## Dataset records
★ ★ ★

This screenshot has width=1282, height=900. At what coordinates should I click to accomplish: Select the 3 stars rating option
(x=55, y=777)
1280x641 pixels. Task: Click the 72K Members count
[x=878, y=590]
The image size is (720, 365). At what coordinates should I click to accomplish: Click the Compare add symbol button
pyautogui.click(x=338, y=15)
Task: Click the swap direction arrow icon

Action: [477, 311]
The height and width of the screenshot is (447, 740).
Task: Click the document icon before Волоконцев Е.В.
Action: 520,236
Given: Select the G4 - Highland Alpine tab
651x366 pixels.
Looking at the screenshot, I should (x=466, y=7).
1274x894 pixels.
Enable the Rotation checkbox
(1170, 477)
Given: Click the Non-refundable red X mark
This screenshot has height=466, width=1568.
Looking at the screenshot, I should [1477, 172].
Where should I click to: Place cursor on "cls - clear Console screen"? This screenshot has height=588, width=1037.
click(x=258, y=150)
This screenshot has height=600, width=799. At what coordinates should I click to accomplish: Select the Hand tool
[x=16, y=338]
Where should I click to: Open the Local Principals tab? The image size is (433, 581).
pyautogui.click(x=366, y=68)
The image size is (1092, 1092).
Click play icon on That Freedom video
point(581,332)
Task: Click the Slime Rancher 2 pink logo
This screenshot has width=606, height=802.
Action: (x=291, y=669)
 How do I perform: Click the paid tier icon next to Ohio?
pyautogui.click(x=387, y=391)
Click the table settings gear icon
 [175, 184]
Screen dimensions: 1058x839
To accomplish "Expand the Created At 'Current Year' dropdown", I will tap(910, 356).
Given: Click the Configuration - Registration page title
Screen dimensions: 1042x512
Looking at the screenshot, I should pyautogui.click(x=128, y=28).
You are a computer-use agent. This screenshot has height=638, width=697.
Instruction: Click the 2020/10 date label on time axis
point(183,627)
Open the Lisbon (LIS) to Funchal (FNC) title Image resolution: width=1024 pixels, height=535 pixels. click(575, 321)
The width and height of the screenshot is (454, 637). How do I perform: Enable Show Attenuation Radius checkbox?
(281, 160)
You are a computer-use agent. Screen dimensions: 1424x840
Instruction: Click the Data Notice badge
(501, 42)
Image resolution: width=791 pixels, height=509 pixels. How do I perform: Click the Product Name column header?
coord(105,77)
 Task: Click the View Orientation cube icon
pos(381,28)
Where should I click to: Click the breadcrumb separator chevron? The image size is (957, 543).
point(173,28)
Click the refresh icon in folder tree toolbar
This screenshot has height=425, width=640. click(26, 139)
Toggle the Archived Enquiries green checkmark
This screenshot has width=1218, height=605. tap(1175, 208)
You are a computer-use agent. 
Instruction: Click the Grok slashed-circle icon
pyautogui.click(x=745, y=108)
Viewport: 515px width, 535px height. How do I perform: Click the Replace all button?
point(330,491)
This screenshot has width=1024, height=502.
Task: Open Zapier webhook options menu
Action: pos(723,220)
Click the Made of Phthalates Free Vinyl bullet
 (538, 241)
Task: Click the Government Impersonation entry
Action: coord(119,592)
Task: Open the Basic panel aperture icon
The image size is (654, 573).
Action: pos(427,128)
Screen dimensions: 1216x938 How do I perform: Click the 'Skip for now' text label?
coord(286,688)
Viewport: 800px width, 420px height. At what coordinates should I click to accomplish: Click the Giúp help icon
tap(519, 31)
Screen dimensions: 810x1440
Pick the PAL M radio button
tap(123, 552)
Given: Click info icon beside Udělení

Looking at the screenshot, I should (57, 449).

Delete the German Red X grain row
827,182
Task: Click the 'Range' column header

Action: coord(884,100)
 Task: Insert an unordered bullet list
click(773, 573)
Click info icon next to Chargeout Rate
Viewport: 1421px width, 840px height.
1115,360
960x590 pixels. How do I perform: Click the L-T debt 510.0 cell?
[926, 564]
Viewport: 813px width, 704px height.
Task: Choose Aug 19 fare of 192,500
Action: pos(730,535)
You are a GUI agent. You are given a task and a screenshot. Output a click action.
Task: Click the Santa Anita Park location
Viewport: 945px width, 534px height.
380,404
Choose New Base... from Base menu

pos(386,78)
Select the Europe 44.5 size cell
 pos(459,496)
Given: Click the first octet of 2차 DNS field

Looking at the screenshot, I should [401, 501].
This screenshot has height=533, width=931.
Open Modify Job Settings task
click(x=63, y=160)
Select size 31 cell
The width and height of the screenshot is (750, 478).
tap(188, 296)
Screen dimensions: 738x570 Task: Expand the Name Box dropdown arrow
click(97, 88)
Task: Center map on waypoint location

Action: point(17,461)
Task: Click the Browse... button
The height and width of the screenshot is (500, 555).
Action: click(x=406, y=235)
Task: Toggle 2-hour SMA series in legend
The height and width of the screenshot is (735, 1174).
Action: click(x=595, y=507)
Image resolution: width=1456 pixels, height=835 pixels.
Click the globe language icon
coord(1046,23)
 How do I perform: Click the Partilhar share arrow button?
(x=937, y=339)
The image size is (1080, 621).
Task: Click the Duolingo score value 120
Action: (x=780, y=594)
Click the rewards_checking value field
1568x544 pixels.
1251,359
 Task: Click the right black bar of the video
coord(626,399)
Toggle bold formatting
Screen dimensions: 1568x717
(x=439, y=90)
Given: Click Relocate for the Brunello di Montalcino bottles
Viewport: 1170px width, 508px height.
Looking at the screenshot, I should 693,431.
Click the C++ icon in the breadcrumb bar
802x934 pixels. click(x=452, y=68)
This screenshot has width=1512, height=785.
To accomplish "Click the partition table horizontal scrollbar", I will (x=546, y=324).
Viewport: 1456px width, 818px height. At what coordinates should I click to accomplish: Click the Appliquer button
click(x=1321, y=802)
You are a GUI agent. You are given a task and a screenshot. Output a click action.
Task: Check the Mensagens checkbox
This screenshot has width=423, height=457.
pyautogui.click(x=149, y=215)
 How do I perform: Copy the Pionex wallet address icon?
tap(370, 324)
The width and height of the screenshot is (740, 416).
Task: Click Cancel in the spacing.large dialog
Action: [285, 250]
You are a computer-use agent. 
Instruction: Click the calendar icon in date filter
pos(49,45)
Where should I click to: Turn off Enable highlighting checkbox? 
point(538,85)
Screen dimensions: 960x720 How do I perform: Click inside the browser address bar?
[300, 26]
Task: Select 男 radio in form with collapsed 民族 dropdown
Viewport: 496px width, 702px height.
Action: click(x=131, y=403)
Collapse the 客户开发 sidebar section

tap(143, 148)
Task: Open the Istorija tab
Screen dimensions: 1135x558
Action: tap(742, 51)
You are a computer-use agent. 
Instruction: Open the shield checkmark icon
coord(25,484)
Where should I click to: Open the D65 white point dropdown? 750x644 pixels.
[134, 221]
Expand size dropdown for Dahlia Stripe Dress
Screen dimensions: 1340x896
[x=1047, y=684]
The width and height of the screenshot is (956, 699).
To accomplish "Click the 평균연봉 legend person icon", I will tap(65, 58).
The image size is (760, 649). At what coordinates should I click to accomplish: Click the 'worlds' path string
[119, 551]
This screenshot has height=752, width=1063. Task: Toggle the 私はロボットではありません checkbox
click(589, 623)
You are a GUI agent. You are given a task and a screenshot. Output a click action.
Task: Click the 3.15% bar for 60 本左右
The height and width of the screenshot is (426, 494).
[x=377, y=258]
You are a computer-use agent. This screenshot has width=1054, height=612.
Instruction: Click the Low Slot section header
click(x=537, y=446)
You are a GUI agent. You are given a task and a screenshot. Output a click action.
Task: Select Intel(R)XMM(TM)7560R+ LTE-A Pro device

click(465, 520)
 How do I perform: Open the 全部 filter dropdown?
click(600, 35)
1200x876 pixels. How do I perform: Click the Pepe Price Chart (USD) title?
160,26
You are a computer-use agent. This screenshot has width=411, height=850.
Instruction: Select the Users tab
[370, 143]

★ ★ ★

## To do
Where does the string "legend" appear in the records? Copy every line that holds it.

## Solution to the exercise
Task: Toggle 2-hour SMA series in legend
To accomplish "Click the 평균연봉 legend person icon", I will tap(65, 58).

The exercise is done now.